Problem:
Select every line of the data below that contains the string "Switch", matching uppercase and lowercase letters exactly, and copy each of those lines.

-- start Records for the exercise --

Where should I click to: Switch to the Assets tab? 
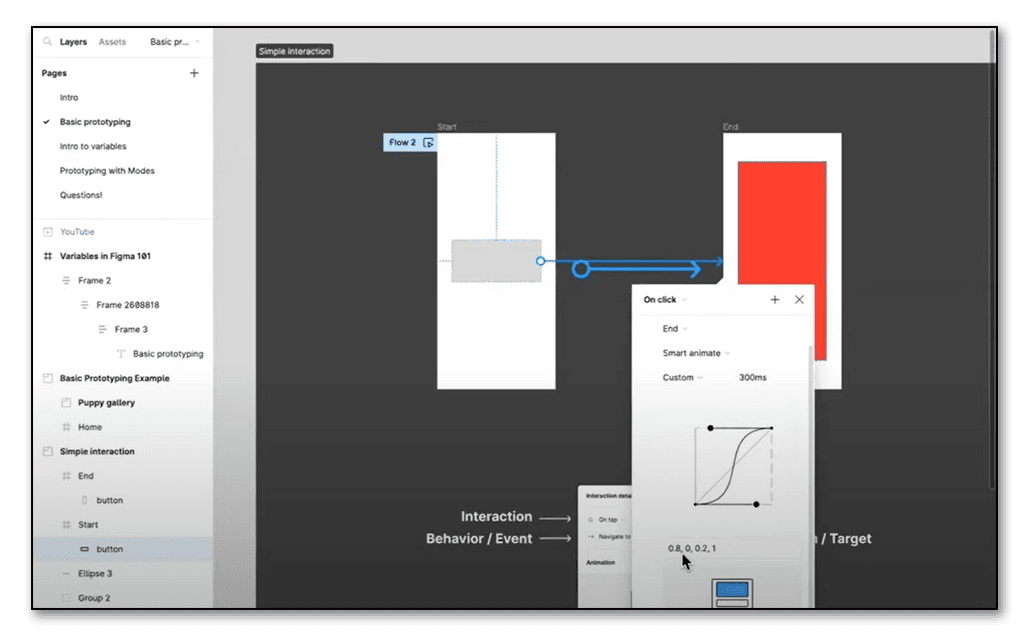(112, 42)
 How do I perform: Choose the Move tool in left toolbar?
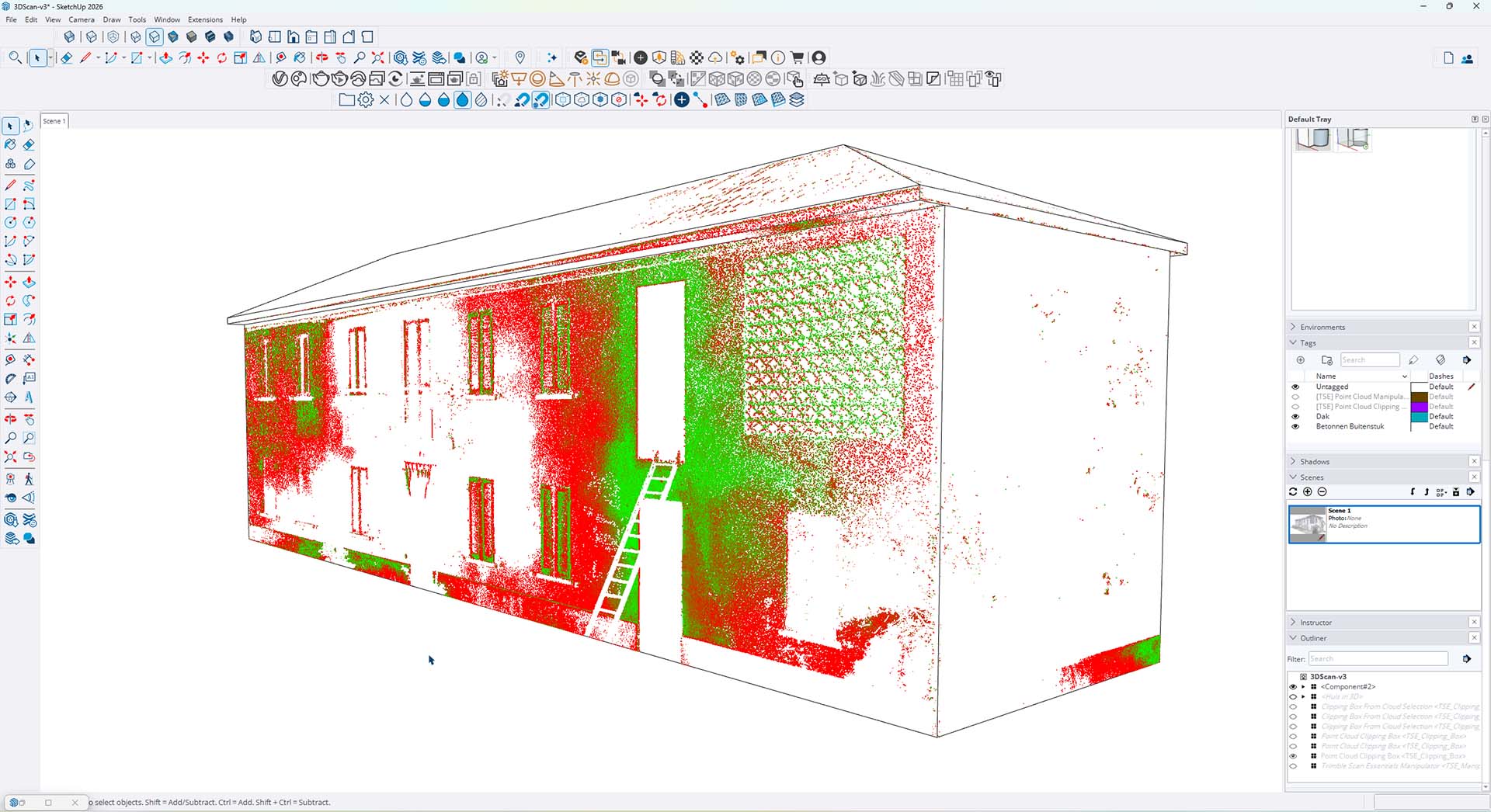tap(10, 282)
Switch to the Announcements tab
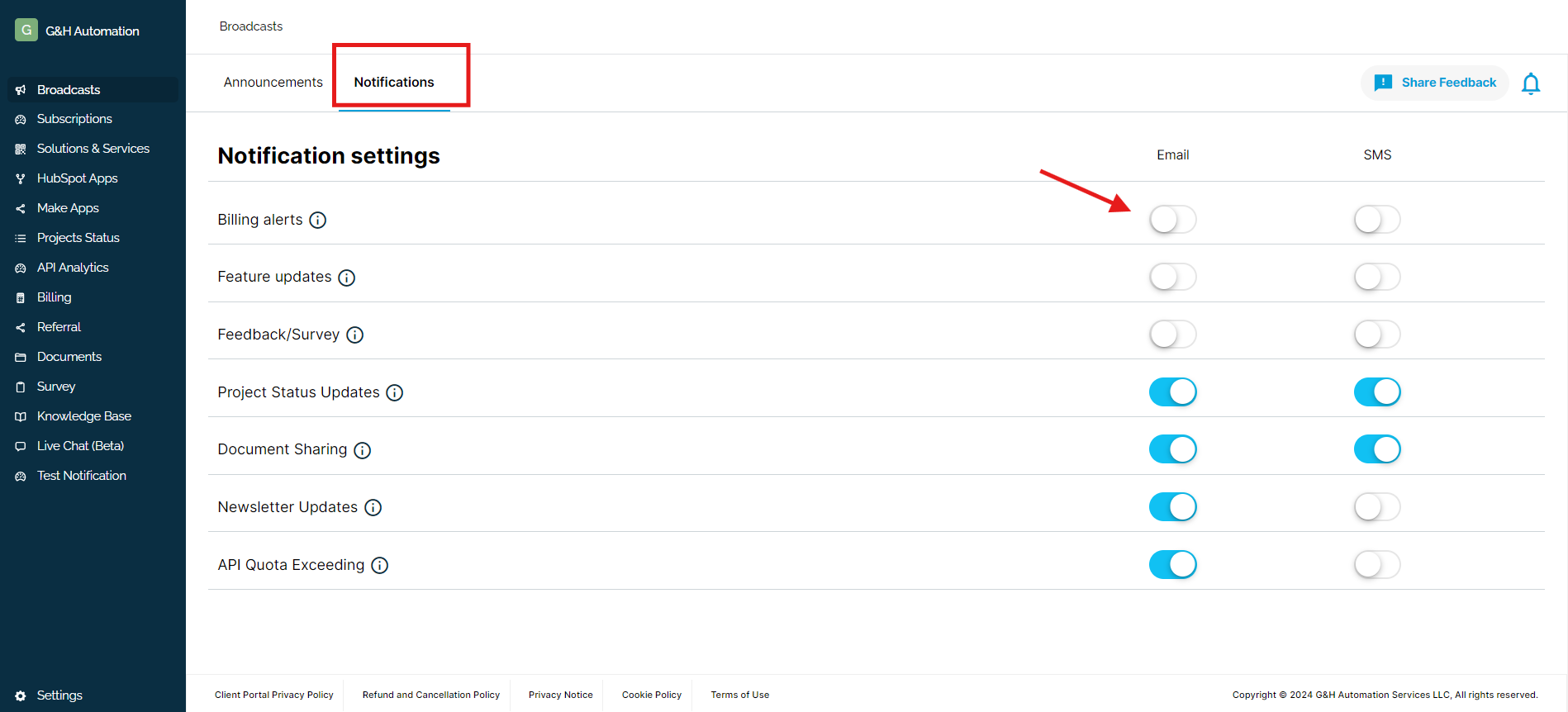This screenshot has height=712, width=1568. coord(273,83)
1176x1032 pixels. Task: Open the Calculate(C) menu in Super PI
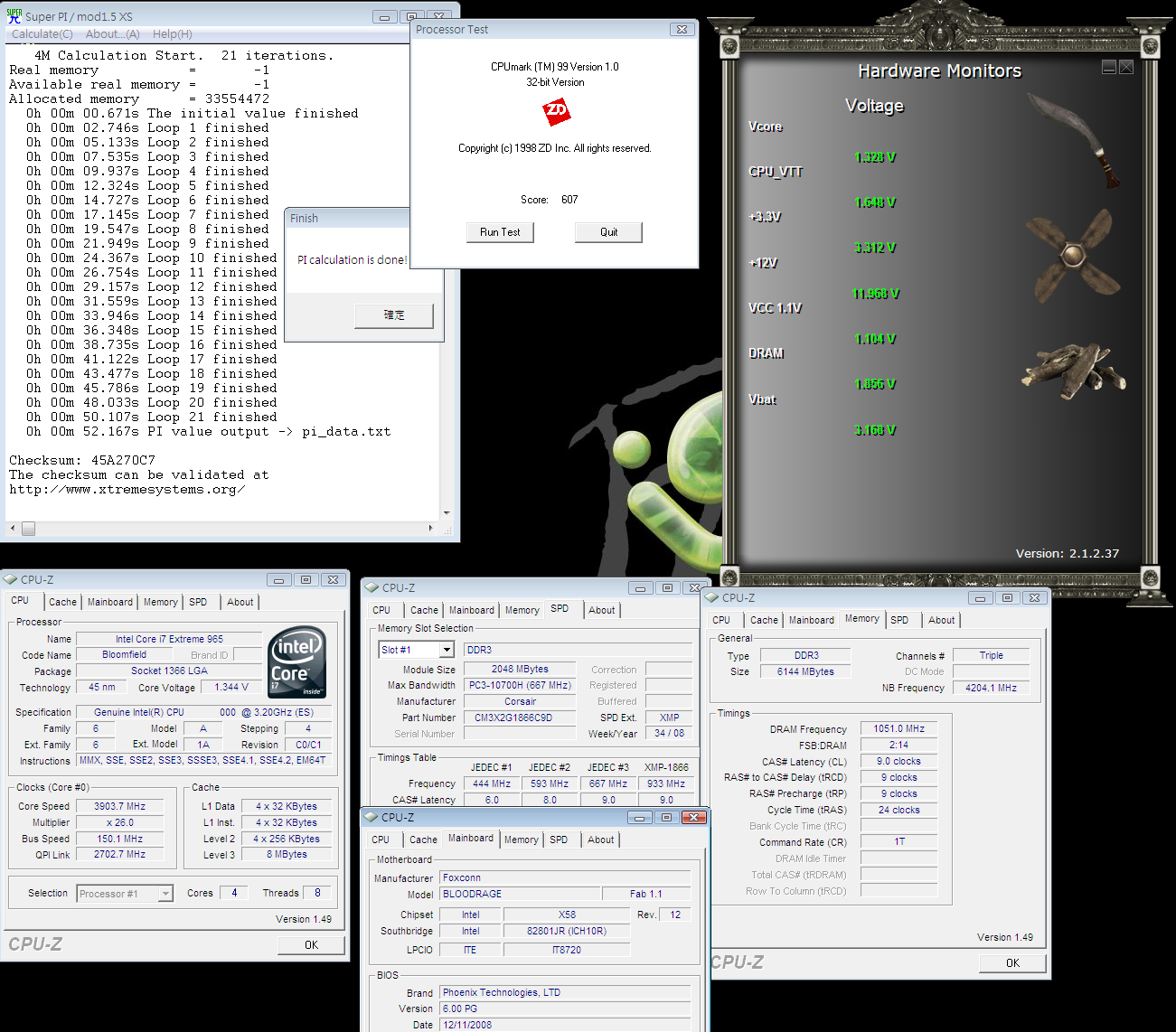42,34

-- end Records for the exercise --
-- start Records for the exercise --

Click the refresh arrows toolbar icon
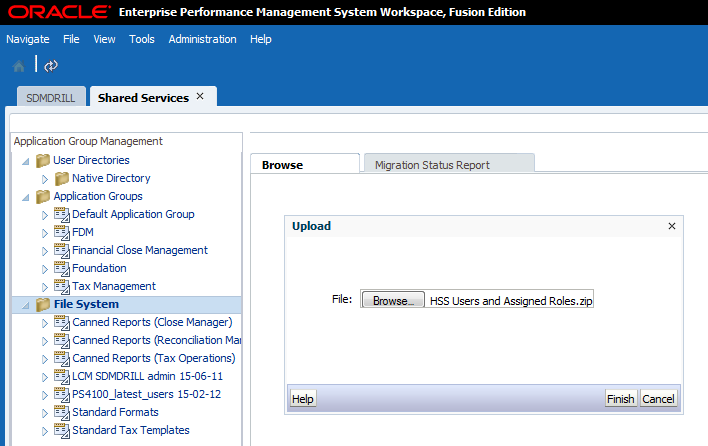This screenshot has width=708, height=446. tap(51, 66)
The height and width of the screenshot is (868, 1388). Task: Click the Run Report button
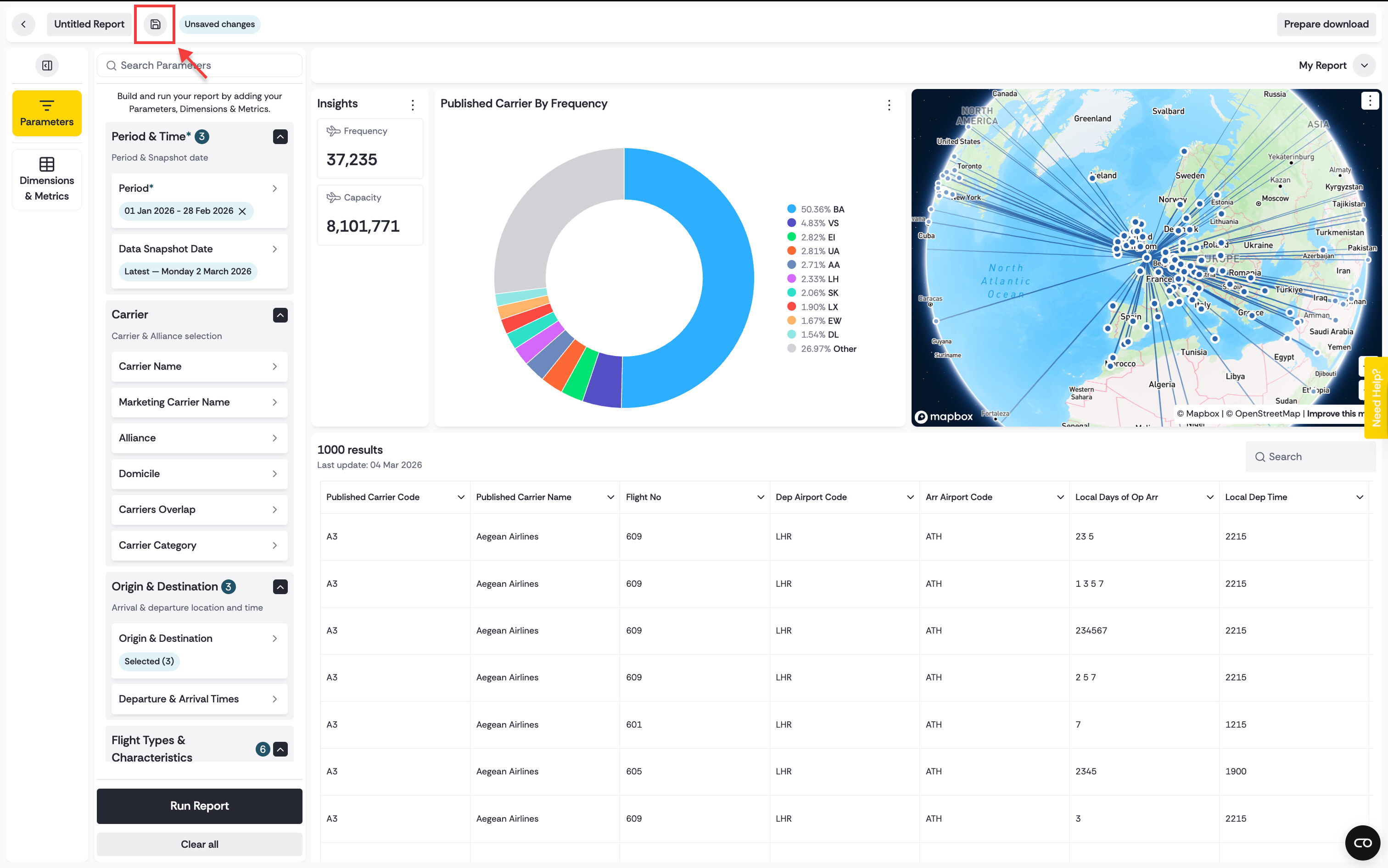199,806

-- end Records for the exercise --

The answer:
Where should I click to: Switch to the Assets tab? 
Switch to the Announcements tab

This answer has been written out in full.